Following the guidance here, updated for Rails 3.2.x, I expected to be able to configure Rack::SSL to use the SSL filters only if an https:// prefix is included:
config.force_ssl = true
config.ssl_options = { :exclude => proc { |env| puts 'here? ' + env.to_s; env['HTTPS'] != 'on' } }
However, https works, where http fails with the following error:
[2012-10-29 15:37:03] ERROR OpenSSL::SSL::SSLError: SSL_accept returned=1 errno=0 state=SSLv2/v3 read client hello A: http request
/Users/user/.rvm/rubies/ruby-1.9.3-p194/lib/ruby/1.9.1/openssl/ssl-internal.rb:164:in `accept'
The diagnostic code inserted into the lambda is not executed. How can I configure Rack:SSL in Rails 3.2.x to respond to both HTTP and HTTPS?

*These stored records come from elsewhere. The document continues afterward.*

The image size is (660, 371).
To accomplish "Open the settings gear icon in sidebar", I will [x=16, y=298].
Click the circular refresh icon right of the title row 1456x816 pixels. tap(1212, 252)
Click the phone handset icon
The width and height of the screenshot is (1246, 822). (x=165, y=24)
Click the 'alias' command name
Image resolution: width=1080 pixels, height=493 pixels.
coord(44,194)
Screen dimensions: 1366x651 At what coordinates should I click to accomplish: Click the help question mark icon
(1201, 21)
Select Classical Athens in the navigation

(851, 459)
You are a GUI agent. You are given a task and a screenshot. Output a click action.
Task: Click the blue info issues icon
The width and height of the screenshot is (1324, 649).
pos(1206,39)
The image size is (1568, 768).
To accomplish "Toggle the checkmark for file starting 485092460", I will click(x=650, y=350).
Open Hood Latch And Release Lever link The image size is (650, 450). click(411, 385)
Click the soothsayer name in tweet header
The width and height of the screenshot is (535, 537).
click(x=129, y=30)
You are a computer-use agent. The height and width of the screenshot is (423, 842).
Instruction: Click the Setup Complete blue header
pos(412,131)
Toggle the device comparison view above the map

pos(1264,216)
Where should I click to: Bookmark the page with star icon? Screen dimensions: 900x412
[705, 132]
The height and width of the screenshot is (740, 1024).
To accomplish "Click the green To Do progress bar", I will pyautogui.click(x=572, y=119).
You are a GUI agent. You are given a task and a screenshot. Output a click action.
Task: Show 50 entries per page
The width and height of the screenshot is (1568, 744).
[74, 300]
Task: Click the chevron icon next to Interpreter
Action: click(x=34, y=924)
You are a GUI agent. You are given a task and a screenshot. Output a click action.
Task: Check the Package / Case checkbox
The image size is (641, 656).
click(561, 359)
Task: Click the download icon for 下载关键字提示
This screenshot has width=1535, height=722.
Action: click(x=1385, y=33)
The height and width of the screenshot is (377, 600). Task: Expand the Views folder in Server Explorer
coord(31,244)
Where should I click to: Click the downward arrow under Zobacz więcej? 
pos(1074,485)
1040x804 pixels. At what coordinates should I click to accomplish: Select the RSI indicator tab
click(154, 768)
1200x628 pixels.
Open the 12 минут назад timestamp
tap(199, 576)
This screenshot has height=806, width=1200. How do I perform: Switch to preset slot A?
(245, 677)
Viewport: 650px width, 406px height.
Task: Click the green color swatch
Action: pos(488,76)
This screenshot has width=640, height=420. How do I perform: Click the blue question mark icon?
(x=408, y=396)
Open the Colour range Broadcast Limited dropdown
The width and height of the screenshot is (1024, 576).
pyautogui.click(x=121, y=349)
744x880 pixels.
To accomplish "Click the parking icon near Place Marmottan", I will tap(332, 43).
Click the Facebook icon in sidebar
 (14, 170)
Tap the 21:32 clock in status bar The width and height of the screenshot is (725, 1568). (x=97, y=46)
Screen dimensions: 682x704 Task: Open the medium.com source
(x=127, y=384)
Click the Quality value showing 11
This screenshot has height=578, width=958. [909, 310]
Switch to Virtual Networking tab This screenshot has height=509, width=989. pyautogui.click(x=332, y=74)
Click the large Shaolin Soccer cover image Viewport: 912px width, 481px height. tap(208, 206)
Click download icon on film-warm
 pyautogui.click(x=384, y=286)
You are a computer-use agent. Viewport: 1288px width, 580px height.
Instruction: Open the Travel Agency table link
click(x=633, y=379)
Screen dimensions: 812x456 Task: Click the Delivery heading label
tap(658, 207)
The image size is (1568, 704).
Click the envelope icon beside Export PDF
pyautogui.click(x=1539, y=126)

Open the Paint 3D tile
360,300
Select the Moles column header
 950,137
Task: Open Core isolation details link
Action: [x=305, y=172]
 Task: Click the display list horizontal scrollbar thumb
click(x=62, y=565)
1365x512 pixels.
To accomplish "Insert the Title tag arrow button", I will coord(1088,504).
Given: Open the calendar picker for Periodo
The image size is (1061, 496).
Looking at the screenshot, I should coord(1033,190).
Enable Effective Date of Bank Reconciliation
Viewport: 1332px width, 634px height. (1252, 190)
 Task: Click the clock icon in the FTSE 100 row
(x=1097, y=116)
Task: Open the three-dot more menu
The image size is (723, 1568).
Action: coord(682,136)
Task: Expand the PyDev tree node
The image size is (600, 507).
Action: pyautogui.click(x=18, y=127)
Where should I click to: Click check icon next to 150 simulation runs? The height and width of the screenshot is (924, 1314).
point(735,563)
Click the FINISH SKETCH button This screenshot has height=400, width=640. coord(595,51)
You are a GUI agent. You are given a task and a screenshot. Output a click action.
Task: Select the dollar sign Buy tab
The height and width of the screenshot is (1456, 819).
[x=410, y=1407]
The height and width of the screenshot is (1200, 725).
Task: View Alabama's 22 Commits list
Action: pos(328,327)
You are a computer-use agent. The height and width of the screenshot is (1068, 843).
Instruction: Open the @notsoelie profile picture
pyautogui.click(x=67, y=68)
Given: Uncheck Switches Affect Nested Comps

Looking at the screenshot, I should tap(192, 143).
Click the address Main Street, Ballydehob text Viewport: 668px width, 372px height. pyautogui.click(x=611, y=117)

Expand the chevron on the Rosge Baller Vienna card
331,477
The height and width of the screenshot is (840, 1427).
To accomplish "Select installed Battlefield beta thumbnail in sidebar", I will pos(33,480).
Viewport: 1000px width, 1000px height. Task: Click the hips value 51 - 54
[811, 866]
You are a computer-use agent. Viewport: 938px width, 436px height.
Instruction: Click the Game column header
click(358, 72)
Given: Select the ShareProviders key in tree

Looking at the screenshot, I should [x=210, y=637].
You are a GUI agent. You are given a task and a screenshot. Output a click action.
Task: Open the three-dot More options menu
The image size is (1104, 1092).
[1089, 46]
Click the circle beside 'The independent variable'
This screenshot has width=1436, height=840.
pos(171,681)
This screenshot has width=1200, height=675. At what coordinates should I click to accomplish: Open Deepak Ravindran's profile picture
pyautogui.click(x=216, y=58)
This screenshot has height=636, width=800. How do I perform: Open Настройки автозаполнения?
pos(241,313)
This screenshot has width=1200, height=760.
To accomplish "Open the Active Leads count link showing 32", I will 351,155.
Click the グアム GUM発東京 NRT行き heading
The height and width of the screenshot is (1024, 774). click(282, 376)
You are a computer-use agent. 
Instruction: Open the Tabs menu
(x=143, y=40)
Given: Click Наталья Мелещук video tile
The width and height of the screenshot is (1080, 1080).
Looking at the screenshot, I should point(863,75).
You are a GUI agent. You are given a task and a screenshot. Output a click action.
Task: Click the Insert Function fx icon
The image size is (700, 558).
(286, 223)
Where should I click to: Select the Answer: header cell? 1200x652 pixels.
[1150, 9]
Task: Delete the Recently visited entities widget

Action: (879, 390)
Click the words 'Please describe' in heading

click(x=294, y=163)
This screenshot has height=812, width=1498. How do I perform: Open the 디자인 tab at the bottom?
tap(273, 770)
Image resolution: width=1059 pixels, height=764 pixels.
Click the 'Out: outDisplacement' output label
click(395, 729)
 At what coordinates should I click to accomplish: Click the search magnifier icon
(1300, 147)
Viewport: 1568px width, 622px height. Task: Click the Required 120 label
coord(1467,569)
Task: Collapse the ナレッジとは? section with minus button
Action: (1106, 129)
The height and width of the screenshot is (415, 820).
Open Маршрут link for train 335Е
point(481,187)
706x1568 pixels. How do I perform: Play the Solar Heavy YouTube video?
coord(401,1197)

Rails 3.2.8, WEBrick configured for SSL using a self-signed cert.
The ability to use the exclude option in the options hash has been removed as of May 2012 for some reason: https://github.com/rails/rails/pull/5515
The error I was seeing was a red herring. The exclude was being ignored and the http:// request was being redirected in ActionDispatch::SSL to https://. OpenSSL was then choking (I assume) because of the protocol mismatch.
The solution is to use the rack-ssl gem, as suggested here. This is essentially identical to ActionDispatch::SSL, except that the exclude option is still respected.